Anyway, I’m giving Dune some credit, seeing as it’s written in the ’60s. And in one sense, I do still like it. I think maybe I’ll read it again in a few years (even though I rarely do that), and we’ll see. But if you’re looking for a grand, well-written Sci-Fi adventure, with massive world-building and cool characters, maybe give this a go. Hopefully you’ll be less bored than I was.


5 thoughts on “About Not Finishing Books & Book Review: Dune by Frank Herbert

Add yours

  1. I guess the thing about reading the 1965 Dune in 2019 is the modern reader wouldn’t know the concepts and extent of world-building were revolutionary. It seems so familiar now. So much—from WoW to Tremors to GoT—was inspired by Dune. Which wasn’t really sci-fi as much as it was about ecology and global politics.

    Global politics was also the subject of the Foundation series. Ecology and politics was also the subject of The Moon is a Harsh Mistress. These are the books, along with Stranger in a Strange Land, that sparked the counterculture, aka “hippie movement.” Not that Abbie Hoffman and Viet Nam didn’t help, but politics is boring to read and sentient robots are not. And that time was about saving the planet and the bald eagle and civil rights as much as ending the war.

    That said, I never read Dune because I wouldn’t slog through the prose. I think I got about 30 pages in. That was the great thing about Asimov – always a fast, engaging read.

    Anyway – none of this is what I started to say when I found the Reply box. I wanted to tell you about “skipibus” which was Charles Darwin’s family’s name for just skipping over the boring descriptive passages to get back to the story.
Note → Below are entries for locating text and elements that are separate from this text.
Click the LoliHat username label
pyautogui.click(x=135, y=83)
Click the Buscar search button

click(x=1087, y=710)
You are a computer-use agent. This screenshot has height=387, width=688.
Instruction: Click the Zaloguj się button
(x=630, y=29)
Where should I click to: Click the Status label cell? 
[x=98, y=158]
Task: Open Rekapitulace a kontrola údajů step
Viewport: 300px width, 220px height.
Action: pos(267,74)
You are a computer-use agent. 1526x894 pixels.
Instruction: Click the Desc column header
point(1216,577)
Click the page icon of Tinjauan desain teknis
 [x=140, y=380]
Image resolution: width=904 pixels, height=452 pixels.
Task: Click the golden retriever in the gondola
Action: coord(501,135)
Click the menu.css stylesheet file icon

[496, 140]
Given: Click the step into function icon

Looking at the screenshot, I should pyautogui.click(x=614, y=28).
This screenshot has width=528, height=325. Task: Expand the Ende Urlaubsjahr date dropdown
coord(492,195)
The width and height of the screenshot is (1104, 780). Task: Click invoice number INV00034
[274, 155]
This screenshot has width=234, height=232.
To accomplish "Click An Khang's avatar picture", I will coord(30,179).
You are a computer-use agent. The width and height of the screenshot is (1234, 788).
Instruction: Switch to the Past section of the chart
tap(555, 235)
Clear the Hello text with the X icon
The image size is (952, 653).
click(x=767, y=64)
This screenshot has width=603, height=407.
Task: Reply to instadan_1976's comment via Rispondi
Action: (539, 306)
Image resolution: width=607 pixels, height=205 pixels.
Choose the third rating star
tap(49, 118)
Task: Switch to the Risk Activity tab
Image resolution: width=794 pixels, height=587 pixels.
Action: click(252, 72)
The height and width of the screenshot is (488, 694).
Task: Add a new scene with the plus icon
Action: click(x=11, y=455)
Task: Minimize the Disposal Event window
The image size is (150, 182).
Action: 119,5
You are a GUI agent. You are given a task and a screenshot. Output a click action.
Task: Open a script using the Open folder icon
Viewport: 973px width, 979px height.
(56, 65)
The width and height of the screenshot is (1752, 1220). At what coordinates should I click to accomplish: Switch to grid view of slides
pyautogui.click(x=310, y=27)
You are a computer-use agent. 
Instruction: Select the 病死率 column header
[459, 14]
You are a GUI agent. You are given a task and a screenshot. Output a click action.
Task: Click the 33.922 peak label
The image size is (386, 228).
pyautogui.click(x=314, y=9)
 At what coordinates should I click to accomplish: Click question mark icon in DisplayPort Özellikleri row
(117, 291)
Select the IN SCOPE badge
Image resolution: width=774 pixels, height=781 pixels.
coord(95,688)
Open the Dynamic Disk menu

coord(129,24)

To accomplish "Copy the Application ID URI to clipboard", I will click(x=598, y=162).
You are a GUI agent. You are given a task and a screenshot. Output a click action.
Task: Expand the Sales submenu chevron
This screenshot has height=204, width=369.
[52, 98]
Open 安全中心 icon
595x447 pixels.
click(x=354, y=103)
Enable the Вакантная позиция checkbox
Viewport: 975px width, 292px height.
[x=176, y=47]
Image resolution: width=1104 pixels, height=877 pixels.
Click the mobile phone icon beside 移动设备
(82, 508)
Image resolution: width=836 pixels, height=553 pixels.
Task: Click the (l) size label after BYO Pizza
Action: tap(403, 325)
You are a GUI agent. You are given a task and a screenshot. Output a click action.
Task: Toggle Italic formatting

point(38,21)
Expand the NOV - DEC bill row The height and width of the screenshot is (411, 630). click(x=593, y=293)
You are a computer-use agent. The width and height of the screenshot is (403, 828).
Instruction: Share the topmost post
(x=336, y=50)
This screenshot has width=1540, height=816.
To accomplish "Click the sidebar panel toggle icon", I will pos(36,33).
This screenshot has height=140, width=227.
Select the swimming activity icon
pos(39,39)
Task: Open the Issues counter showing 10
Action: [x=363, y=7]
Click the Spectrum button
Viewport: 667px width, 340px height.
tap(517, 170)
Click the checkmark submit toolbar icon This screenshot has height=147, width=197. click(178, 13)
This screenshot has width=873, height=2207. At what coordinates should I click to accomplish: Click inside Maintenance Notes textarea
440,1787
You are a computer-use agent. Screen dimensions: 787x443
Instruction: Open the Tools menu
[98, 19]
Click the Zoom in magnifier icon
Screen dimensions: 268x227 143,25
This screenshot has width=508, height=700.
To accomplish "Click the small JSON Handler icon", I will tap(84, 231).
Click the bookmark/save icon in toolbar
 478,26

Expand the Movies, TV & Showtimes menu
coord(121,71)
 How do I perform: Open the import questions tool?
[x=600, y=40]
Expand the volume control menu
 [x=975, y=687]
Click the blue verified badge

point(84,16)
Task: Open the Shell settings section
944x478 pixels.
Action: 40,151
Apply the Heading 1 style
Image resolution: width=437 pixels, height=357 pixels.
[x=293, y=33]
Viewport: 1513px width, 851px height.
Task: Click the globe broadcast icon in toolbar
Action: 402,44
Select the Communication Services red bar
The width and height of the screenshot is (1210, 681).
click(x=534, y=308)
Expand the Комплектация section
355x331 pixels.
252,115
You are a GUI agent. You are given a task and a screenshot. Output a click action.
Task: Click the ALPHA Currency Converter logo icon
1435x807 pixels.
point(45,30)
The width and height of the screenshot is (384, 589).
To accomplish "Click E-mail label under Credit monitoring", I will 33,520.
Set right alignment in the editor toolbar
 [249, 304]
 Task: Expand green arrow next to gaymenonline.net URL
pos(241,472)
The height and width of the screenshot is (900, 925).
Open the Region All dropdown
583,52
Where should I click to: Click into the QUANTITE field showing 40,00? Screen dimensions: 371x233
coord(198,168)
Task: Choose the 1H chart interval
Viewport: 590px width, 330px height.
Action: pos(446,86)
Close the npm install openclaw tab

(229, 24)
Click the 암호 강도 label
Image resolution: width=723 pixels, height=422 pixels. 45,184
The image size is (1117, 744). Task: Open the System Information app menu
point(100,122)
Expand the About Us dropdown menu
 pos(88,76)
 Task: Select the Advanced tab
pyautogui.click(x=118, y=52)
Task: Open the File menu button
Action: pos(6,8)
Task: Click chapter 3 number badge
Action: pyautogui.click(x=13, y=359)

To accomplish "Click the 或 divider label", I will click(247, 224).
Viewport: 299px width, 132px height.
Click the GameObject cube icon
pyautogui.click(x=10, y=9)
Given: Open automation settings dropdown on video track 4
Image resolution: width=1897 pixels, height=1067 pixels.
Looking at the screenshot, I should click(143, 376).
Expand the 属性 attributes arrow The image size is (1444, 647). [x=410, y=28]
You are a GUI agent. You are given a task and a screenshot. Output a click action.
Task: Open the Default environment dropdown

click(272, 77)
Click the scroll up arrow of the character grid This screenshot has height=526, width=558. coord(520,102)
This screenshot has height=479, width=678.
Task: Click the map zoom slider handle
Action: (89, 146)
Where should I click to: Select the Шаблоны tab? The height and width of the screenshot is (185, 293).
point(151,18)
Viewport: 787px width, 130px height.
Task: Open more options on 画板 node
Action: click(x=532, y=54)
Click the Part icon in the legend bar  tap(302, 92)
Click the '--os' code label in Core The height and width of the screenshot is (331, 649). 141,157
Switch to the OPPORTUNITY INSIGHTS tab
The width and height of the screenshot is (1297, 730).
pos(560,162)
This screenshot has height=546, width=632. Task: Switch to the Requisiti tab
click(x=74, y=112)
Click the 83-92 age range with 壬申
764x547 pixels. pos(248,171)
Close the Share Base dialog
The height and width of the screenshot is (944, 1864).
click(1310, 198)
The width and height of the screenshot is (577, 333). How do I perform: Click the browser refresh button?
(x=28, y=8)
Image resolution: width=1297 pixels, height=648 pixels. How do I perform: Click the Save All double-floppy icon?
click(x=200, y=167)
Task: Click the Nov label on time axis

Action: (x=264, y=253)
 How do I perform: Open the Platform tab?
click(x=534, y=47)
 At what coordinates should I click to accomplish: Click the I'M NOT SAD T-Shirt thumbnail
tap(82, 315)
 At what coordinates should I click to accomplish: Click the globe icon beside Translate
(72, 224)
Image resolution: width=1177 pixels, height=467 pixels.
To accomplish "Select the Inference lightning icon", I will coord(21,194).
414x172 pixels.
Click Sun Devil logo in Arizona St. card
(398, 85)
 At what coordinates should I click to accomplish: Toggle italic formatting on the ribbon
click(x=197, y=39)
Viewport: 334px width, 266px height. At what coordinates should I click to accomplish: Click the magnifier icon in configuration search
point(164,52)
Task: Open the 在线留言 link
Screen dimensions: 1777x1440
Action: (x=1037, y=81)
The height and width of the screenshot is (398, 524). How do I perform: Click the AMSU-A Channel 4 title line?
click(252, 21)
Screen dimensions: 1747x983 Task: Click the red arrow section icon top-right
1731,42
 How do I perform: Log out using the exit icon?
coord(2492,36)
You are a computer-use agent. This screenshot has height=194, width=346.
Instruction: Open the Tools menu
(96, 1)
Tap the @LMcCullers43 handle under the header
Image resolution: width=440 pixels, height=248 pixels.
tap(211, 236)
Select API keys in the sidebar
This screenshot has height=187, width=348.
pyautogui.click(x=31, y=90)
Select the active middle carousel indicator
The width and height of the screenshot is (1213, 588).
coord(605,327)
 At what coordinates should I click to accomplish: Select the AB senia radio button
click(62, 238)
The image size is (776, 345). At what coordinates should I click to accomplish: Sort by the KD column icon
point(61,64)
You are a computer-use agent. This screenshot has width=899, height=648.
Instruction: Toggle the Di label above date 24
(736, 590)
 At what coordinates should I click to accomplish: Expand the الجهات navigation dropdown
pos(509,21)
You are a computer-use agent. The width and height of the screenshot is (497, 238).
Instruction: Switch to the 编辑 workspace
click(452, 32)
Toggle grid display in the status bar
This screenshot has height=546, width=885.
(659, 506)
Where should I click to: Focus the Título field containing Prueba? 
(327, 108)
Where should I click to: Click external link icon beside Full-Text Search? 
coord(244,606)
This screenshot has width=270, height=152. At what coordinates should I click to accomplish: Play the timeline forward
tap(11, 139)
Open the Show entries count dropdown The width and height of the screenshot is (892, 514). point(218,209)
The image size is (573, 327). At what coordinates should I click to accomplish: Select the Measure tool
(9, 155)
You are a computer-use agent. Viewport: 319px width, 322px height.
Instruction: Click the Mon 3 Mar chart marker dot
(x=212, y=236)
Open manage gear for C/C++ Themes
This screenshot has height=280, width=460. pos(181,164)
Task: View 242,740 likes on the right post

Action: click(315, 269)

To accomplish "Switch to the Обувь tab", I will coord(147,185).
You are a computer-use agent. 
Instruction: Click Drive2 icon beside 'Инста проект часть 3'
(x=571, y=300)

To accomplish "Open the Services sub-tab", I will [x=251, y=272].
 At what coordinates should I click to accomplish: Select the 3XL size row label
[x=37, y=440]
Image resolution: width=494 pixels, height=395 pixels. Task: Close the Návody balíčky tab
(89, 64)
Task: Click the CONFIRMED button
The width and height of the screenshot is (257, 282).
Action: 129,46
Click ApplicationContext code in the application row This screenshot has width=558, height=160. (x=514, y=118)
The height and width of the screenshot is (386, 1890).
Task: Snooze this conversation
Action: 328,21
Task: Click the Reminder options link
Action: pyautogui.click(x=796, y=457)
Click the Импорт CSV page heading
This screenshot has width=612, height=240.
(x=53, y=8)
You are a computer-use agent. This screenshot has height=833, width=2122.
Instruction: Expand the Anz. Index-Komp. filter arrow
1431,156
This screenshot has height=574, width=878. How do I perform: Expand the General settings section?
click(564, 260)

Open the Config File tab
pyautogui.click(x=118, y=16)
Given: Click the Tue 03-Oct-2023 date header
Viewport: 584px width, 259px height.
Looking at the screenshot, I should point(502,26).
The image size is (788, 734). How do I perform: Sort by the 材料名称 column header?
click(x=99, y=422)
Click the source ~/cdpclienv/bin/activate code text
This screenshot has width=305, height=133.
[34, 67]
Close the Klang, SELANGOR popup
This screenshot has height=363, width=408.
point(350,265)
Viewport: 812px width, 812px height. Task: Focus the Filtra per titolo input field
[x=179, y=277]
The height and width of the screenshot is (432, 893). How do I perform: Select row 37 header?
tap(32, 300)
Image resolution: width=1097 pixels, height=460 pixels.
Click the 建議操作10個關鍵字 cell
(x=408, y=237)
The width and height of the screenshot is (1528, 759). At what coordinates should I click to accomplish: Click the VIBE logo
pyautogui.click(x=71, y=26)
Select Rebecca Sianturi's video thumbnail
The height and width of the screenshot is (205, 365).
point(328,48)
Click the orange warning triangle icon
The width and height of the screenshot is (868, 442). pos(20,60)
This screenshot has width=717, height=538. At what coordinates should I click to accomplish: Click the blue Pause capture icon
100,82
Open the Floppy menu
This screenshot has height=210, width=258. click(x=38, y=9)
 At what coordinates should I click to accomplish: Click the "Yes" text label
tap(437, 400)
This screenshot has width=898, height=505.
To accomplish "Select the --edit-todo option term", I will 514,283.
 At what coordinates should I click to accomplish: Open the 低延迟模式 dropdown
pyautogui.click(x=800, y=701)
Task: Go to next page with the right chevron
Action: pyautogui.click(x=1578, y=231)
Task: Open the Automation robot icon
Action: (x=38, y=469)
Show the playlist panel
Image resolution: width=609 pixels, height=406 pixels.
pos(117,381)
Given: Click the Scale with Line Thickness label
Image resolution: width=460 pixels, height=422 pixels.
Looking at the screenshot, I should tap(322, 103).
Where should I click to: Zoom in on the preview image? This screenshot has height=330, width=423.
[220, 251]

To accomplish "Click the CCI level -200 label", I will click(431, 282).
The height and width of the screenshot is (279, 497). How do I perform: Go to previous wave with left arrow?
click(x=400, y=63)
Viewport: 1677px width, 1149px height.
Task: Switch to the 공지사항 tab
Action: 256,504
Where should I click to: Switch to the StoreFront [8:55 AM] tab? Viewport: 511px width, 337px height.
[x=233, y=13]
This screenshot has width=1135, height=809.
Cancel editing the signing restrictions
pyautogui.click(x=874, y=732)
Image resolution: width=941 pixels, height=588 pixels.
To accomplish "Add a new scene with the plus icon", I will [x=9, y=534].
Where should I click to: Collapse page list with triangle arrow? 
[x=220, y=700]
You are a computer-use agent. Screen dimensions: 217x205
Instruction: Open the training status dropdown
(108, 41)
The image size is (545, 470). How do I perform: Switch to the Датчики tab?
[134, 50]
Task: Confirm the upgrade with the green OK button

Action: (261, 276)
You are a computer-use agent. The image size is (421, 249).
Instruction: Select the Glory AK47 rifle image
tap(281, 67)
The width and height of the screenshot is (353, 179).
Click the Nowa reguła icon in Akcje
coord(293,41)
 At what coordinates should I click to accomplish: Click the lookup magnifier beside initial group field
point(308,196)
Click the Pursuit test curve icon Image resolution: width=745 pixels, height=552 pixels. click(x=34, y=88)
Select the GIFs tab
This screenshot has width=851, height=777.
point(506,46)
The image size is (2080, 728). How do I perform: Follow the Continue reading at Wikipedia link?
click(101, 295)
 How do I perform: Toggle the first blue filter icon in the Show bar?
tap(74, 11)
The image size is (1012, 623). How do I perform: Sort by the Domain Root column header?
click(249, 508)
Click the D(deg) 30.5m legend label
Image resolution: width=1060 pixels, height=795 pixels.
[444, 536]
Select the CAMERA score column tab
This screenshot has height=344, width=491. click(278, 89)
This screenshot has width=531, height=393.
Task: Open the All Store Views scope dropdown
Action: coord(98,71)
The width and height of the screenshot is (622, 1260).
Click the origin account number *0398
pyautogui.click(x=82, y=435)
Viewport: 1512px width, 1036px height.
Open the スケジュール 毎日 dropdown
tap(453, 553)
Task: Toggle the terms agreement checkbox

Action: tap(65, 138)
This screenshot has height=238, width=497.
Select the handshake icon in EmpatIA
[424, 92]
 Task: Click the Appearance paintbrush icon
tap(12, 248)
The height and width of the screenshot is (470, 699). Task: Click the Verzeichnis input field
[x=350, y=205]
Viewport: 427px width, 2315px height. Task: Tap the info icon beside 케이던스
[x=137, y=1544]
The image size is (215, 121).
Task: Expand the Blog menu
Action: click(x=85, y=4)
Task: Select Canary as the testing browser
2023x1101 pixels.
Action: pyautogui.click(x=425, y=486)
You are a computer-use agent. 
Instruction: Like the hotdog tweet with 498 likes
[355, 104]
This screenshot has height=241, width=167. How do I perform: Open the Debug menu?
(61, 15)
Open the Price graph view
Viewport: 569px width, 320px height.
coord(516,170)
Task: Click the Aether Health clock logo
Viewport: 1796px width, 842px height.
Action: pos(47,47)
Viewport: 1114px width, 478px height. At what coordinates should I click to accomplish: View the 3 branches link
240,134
Without radio or TV, families would read aloud to each other in the evenings. Writers, paid by the word as some still are, padded the prose. I figure if Darwin can skipibus, by golly, it’s good enough for me. And you, if you want.

    You could probably do it with this post.


    Liked by 1 person

  2. The thing I found both fascinating and longwinded at the same time about Dune is all the political/nobility intrigue. I have yet to find an author who can do it so well. Yet, at the same time, it takes a lot of set-up and cerebral thinking and careful writing that can, quite frankly, get a bit taxing at times.

    Liked by 2 people

  3. I’ve personally never read Dune because it’s not a genre I read a lot of, but I admire your ability to finish a book and give it more of a chance regardless of the beginning, or even the middle. I try to do the same when I can, and I’ve always hated the rule, ‘hook them in the beginning or it’s a no-go!’ It stifles so many different ways of telling a good story, and even building the reader up for something greater. I was once told to put a later scene of action as the opening and then lead back up to the vague action to draw in attention, but what’s the point of giving a major scene away in the beginning? I get that people will want to read more to see how it happened, or to learn more about it, but I really dislike that bit of advice too. I like books that can draw me in with style and mystery. It makes the end that much more satisfying and worth it. (I also love Gothic fiction and literature, which disregards the ‘hook ’em’ advice for the most part.)

    Liked by 1 person

    1. I agree. We have way too many people who think a “hook” is the opening of Breaking Bad. Probably because they’ve never read “It was the best of times; it was the worst of times.” Or even “When he was nearly thirteen my brother Jem got his arm badly broken at the elbow.” I’m a fan of just telling the story.